Un grupo de delincuentes, aparentemente en represalia por la negativa de un productor agropecuario a cancelar el pago de extorsiones, irrumpió el viernes 6 de marzo en su finca, ubicada en la carretera que conecta El Socorro con Tucupido, estado Guárico, y procedió a incendiar la totalidad de su maquinaria agrícola.
Imágenes difundidas a través de redes sociales muestran el resultado devastador del ataque: tractores, cosechadoras, sembradoras y otros implementos de trabajo, vitales para el ciclo productivo, quedaron reducidos a chatarra carbonizada.
El acto se interpretó por el sector agropecuario como una advertencia directa contra quienes se niegan a ceder ante las presiones de las bandas criminales que operan en la región.
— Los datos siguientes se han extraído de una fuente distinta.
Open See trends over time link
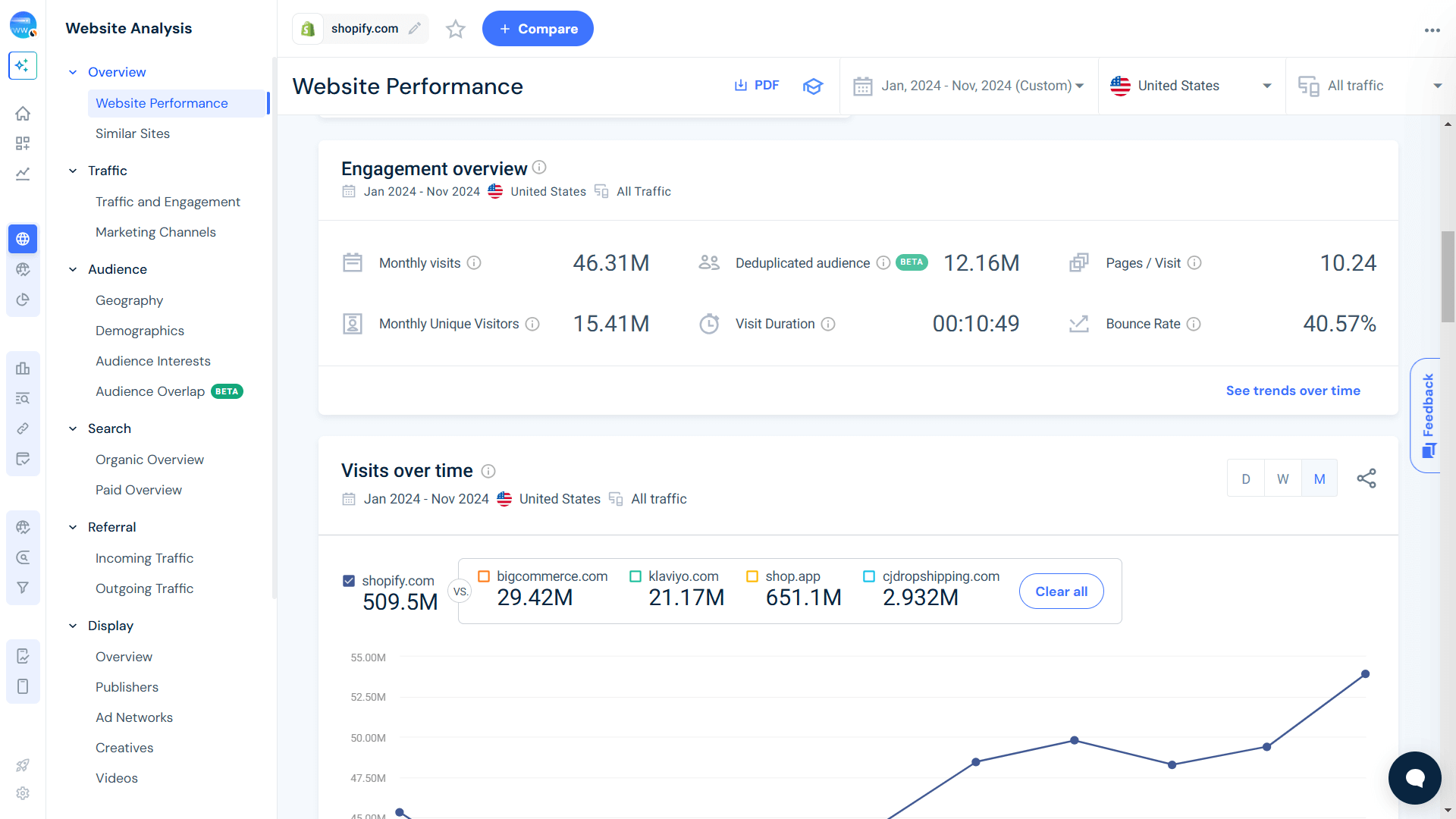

Este hecho encendió las alarmas en todo el estado Guárico, una zona que registra episodios recientes de extrema violencia, incluyendo extersión, secuestros y asesinatos de productores que, según gremios como Fedenaga, son víctimas de un asedio sistemático por parte de grupos estructurados de delincuencia organizada.
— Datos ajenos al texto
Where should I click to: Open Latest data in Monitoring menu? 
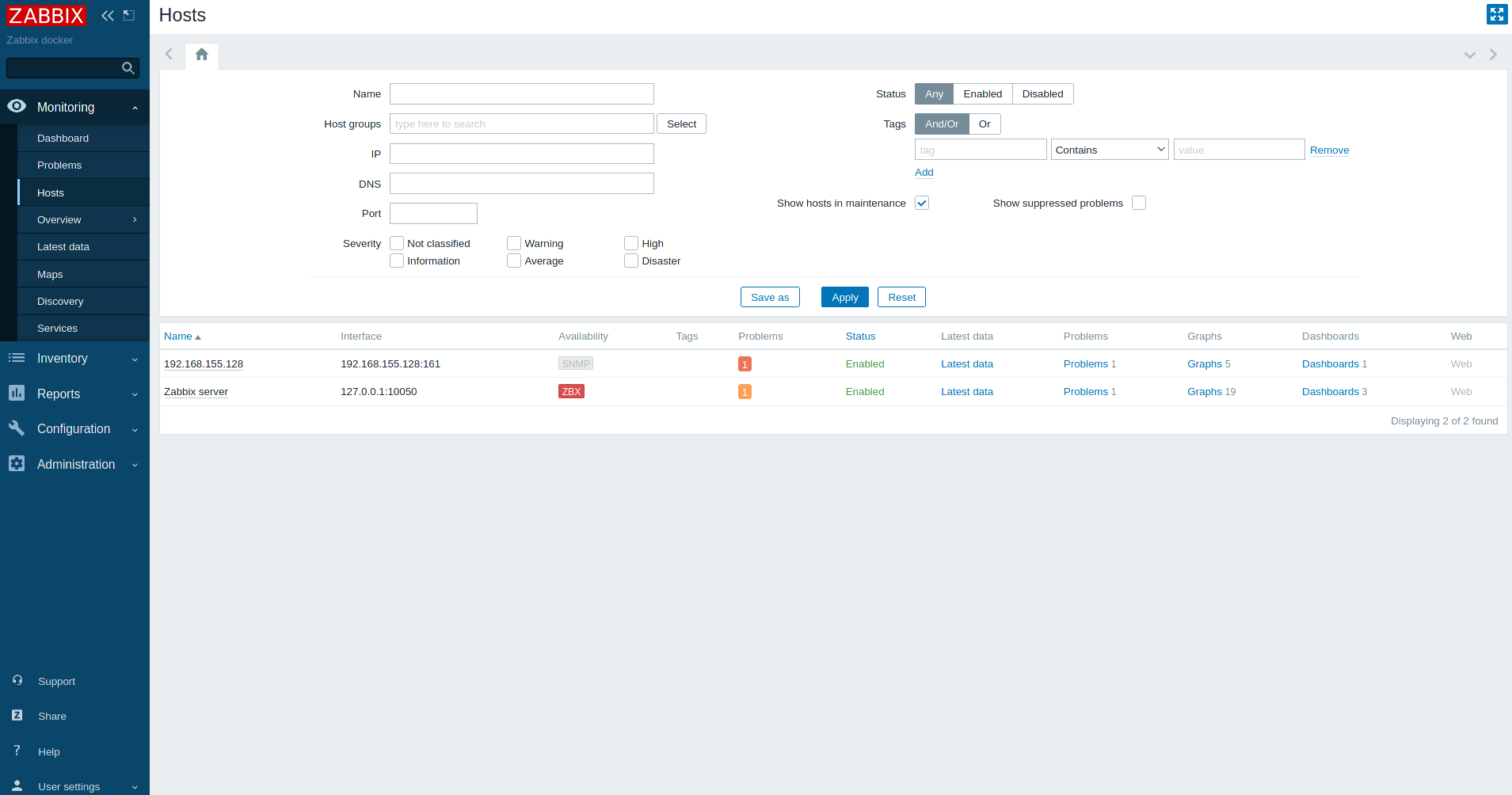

Aunque el afectado solicitó a las autoridades el inicio de una investigación exhaustiva que permita identificar y capturar a los responsables, hasta este fin de semana no se ha producido un pronunciamiento oficial sobre el caso.
Mientras tanto, el gremio agrario insiste en la necesidad urgente de una presencia permanente de los cuerpos de seguridad en los cuadrantes rurales, subrayando que la falta de protección efectiva está comprometiendo seriamente la capacidad productiva del país y poniendo en riesgo la vida de quienes trabajan la tierra.